Best Practices - and Practices to Avoid
Best Practices - Dos and Don'ts on the cluster
Please keep the following in mind when running/submitting jobs on Genepool:
| It is best to run qstat and qmod interactively. DO NOT use these commands in scripts or tight loops. DO NOT clear job errors from scripts. To determine whether or not a job has finished, use job dependencies, empty files (flags), logs, signal traps, etc. You can also set up your script so that you recieve an email when the job is running and when the job is completed. See the examples below. |
| Checkpoint your pipelines! If there are breaks in your workflow, write the intermediate output to a checkpoint file.
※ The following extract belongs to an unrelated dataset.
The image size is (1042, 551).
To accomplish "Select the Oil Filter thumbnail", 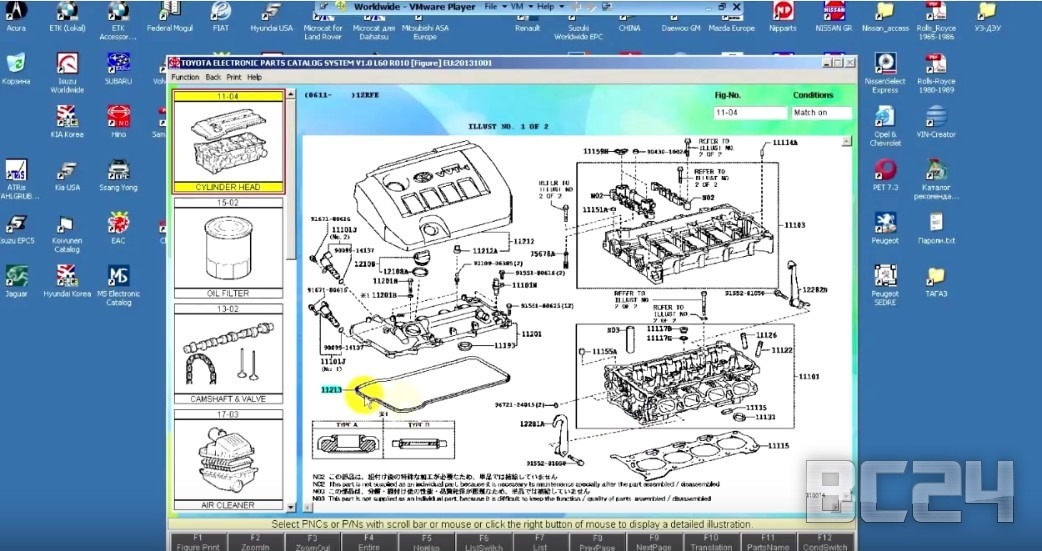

This will save you from having to restart the calculation from the beginning if the job is killed or dies before completion. This also applies to pipeline testing: do not expect that the debug queue will run for a long time in order for the complete pipeline run to finish. |
| Use 'ulimit -c 0' option with qsub in your scripts to disable coredumps. Otherwise, the fileserver may become overwhelmed when hundreds of coredump files are written to the same location. We are currently trying to make this the default behavior. |
| Use array jobs instead of many individual jobs whenever possible. This reduces load on the scheduler and reduces the number of scripts that you need to maintain. See examples below |
| Don't run short jobs on the cluster! If the jobs require less than a minute to complete, consider combining them into longer jobs or running them outside the cluster. Scheduling such short jobs will cost more than the jobs themselves! |
| Do not overestimate the runtime needed for a job to complete by too much. Shorter runtimes allow your job to be scheduled and run more quickly. It might end up being faster to request the lower bound on the run time for most of the jobs and re-run any that don't complete. This is also where checkpointing your pipelines can be helpful - if you run out of time and the job has to be re-run, it is far more efficient to not start the job over from the beginning. |
| Request soft limits that are a bit smaller than the hard limits for consumable options and trap signals to know why a job was killed. |
| Use the '-w e' option in qsub. This will prevent unschedulable jobs from entering the queue. This may be the default option in the future. |